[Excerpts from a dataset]

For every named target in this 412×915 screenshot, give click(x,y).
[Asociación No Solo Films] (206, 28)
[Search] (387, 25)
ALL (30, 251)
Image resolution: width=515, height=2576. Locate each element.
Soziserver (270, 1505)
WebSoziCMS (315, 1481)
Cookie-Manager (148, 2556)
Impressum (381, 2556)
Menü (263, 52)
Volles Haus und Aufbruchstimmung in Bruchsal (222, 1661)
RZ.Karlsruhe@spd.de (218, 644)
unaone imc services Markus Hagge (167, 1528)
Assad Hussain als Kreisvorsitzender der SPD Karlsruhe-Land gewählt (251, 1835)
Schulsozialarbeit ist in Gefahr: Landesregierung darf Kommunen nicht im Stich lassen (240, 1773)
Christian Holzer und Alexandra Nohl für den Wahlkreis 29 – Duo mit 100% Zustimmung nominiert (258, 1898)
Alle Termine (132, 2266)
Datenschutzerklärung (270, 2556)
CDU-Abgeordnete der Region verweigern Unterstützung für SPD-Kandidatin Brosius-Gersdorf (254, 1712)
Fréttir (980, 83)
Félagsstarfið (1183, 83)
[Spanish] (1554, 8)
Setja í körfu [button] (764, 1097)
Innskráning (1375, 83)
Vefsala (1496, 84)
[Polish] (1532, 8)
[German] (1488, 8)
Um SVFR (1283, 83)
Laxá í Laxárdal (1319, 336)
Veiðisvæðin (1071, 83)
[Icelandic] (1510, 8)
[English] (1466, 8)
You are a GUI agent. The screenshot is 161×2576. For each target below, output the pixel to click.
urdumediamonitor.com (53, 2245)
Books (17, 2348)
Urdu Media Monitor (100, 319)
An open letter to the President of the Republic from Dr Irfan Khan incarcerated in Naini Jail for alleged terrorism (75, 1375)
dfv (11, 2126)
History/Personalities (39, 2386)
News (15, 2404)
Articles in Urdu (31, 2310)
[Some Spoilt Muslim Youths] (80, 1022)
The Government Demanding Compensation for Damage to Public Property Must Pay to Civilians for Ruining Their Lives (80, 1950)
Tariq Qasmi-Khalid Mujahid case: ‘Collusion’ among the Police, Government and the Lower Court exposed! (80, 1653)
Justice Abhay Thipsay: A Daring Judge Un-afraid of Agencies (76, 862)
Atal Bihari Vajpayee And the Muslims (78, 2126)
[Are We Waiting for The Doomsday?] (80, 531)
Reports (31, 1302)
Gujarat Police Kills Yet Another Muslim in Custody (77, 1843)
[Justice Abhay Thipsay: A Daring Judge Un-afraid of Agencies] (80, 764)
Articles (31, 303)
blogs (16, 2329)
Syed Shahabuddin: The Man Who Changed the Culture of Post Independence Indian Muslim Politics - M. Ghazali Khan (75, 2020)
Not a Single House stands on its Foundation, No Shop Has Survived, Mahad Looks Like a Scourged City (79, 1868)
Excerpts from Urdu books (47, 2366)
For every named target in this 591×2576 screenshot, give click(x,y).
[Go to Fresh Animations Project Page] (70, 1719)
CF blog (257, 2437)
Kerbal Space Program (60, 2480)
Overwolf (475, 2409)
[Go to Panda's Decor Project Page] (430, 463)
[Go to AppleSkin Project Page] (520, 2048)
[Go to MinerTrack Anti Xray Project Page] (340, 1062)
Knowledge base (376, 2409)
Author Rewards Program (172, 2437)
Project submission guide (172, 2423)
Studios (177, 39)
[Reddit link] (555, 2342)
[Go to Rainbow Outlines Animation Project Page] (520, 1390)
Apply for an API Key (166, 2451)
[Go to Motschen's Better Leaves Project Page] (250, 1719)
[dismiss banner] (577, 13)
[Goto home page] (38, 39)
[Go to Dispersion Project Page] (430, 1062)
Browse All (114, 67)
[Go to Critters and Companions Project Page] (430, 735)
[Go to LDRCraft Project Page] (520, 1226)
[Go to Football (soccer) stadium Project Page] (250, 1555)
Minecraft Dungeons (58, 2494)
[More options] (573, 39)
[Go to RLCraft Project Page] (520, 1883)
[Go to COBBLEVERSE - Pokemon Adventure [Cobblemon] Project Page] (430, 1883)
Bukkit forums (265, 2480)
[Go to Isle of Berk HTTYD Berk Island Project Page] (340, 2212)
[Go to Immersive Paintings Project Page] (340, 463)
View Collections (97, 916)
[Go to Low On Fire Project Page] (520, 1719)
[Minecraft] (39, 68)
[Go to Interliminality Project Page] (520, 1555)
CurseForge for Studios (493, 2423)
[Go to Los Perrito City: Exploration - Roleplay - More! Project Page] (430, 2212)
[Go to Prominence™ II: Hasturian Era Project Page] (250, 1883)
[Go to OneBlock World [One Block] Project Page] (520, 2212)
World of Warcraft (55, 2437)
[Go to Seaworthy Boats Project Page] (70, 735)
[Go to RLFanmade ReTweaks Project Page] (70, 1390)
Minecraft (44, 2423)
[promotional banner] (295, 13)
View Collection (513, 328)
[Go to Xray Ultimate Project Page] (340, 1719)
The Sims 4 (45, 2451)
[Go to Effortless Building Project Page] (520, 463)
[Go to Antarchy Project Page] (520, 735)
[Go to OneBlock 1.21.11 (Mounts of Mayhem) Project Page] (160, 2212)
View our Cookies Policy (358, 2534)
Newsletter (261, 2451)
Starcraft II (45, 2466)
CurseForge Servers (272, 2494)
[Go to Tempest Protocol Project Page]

### WHAT TO WORK ON
Find the lines above that contain the word "Judge" and copy each one.

### REPLY TO THE TASK
Justice Abhay Thipsay: A Daring Judge Un-afraid of Agencies (76, 862)
[Justice Abhay Thipsay: A Daring Judge Un-afraid of Agencies] (80, 764)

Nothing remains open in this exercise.